Plane tote shaping seems to have evolved over the years. Early on, they were rounder whereas later they had almost a “slab sided” appearance and feel. Whichever you choose is really up to you. I happen to prefer the older smoother style. Accomplishing this only takes a few extra minutes with a file.

The shaping process is pretty much done with heavy files and rasps. Occasionally I will use my Shinto rasp, but this is rather aggressive. Whatever you take off here cannot be put back on, so take your time. The end is in sight! Other files I use are French (Lioger) flat and model makers files as well as riffler rasps. Once the tote looks good, feels right in your hand and fits into the plane, it's time to start sanding. There is a trick here.

You will notice in some of the pictures that the tote is clamped into a hand screw. This is a trick Tom Callisto (Windward Woodworks) uses on saw totes and it works very well in this application. The trick here is to clamp the plane tote, bottom and top against the jaws. This holds it more securely and allows you to loosen, then rotate the tote in the clamp. Another trick here is to fold the paper strips into at least four layers. They tend to tear apart from the stress of sanding and pulling at both ends.

Begin contouring by shaping the top to approximate the original, and then continue
shaping down the front and back of the tote, using the contour lines along the edges.
This is not unlike shaping a saw tote.

Big Hands Myth

A friend once restored a No. 5 for me. Knowing I have ham hocks for hands, he put "extra meat" into the tote. It's a beautiful plane and I cherish and use it, but truth be told, it's actually a little uncomfortable. The moral here; big or small hands benefit more from refining a tote rather than making it bigger or smaller. Experiment, and when you find a pattern that fits, stick with it.

You get a good feeling when a shape like this begins to emerge!


Finishing totes and knobs can be personal preference. Remember that you're dealing with small pieces of wood that will be grasped tightly with sweaty hands, so whatever finish you apply, it should be hard wearing. A lot of people use various gun stock finishes, which is fine. I'm a bit old school here. I usually go for a prepackaged blond shellac (Zinsser) This comes in a three pound cut that I further dilute 1:1. I start by applying two sealer coats without rubbing between them.
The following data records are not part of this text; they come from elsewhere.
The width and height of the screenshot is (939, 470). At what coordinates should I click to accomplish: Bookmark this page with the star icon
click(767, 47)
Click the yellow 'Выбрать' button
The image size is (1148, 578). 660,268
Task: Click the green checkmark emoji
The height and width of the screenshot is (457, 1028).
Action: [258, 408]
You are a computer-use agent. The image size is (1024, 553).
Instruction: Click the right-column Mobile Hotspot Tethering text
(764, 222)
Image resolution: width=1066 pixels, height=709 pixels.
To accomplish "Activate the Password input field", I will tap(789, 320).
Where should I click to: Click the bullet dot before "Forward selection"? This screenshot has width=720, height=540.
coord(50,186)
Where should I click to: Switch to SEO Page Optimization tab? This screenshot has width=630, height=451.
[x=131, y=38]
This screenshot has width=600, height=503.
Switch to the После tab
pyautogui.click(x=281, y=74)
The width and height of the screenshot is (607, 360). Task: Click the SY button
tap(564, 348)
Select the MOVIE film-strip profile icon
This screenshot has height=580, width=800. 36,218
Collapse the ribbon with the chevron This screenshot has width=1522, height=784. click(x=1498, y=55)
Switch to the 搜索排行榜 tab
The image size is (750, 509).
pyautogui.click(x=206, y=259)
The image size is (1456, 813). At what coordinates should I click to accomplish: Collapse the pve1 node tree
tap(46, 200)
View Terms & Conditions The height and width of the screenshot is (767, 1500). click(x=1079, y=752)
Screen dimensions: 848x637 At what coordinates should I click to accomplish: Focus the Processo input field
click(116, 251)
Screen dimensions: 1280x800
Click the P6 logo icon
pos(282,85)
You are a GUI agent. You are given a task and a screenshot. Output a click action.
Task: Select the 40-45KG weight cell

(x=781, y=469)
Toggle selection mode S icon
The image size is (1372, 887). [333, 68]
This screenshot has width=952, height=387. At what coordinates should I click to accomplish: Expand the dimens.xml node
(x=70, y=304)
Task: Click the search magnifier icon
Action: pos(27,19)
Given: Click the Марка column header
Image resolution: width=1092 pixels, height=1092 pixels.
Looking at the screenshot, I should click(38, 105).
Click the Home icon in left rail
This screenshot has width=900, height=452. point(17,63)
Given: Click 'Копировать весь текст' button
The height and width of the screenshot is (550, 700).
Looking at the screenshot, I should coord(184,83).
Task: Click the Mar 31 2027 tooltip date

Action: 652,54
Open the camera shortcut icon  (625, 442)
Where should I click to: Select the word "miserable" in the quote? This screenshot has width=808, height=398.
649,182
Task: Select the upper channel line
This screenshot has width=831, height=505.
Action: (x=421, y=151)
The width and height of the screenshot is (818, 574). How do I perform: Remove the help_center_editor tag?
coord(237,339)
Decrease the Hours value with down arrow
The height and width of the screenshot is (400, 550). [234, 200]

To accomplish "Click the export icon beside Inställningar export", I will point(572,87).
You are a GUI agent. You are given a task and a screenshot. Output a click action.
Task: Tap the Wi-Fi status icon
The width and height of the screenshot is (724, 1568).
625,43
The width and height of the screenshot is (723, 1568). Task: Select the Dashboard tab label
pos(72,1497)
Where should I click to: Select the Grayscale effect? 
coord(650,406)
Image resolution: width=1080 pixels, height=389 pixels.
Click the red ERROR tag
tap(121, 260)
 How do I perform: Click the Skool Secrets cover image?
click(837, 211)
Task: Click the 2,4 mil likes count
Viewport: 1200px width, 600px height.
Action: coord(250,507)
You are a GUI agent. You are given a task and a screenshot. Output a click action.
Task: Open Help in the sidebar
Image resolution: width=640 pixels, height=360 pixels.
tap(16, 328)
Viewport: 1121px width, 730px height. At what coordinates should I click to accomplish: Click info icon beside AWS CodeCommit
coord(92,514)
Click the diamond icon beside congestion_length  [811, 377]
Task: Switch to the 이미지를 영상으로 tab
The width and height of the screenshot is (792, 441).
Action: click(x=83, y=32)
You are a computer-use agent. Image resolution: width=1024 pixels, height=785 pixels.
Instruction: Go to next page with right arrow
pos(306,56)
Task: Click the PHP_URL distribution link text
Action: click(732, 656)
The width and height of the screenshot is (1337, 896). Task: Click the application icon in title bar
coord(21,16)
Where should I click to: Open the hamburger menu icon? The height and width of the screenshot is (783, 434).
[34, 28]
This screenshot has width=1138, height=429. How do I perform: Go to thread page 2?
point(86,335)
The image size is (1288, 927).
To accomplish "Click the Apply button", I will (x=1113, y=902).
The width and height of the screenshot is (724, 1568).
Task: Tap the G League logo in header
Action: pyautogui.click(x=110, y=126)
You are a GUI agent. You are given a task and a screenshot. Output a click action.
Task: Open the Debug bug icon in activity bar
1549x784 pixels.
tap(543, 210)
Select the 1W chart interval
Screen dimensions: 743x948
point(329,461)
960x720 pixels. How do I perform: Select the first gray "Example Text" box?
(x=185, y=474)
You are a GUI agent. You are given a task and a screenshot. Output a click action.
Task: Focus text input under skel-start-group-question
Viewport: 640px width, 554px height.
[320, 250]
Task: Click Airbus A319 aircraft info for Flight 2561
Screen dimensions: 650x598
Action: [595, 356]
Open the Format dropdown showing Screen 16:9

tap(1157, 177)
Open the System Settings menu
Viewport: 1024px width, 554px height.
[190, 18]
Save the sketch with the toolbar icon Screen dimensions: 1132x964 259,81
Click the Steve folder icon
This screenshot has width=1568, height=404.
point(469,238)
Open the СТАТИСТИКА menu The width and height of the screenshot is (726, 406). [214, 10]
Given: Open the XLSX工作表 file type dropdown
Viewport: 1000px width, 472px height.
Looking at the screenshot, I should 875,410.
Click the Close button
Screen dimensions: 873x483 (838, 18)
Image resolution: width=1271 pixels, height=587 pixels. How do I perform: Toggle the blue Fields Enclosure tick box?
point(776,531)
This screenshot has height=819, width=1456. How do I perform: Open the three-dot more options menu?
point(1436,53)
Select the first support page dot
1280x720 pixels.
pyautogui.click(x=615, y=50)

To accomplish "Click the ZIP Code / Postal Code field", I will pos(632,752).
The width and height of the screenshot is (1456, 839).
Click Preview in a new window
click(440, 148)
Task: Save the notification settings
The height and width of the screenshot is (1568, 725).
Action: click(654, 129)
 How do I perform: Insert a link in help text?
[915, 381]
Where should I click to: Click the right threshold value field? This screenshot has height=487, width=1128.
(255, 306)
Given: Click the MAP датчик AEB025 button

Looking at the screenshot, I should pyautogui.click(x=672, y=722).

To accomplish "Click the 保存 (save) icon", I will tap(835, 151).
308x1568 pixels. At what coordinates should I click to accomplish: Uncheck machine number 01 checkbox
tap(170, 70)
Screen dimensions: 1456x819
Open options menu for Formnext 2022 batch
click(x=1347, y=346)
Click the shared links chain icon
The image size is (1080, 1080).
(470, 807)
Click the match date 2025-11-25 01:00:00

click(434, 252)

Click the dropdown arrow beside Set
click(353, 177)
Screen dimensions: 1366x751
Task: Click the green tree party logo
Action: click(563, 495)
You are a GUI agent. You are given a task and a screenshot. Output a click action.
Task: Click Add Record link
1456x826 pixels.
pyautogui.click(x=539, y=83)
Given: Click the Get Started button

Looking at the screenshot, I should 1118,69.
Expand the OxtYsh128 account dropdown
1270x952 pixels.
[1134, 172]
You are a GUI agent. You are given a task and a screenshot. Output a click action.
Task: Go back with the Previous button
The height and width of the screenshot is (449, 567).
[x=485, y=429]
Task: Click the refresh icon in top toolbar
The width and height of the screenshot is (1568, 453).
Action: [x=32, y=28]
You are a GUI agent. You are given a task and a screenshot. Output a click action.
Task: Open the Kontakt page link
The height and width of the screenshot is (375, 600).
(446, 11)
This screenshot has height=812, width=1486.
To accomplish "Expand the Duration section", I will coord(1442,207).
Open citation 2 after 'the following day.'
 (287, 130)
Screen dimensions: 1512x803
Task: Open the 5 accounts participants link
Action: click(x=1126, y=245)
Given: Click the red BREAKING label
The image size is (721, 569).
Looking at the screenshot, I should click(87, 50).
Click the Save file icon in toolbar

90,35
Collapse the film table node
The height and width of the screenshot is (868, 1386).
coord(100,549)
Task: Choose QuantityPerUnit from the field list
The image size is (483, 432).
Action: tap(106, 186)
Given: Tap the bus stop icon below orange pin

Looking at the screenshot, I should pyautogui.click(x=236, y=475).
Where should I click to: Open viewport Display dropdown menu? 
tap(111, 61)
After that, I let each coat dry thoroughly, and then lightly rub with 00 steel wool. After five to six coats, a final buffed coat of wax can then be laid on. If the plane will be used outdoors, you might want to use Zinsser Sealer coat, or an oil-removed shellac. Also, apply the coats with a foam brush. It can be stored in a plastic bag between coats. The beauty of this finish is that it's durable, cheap, looks great and goes on quickly due to the fast drying time of the thinned shellac.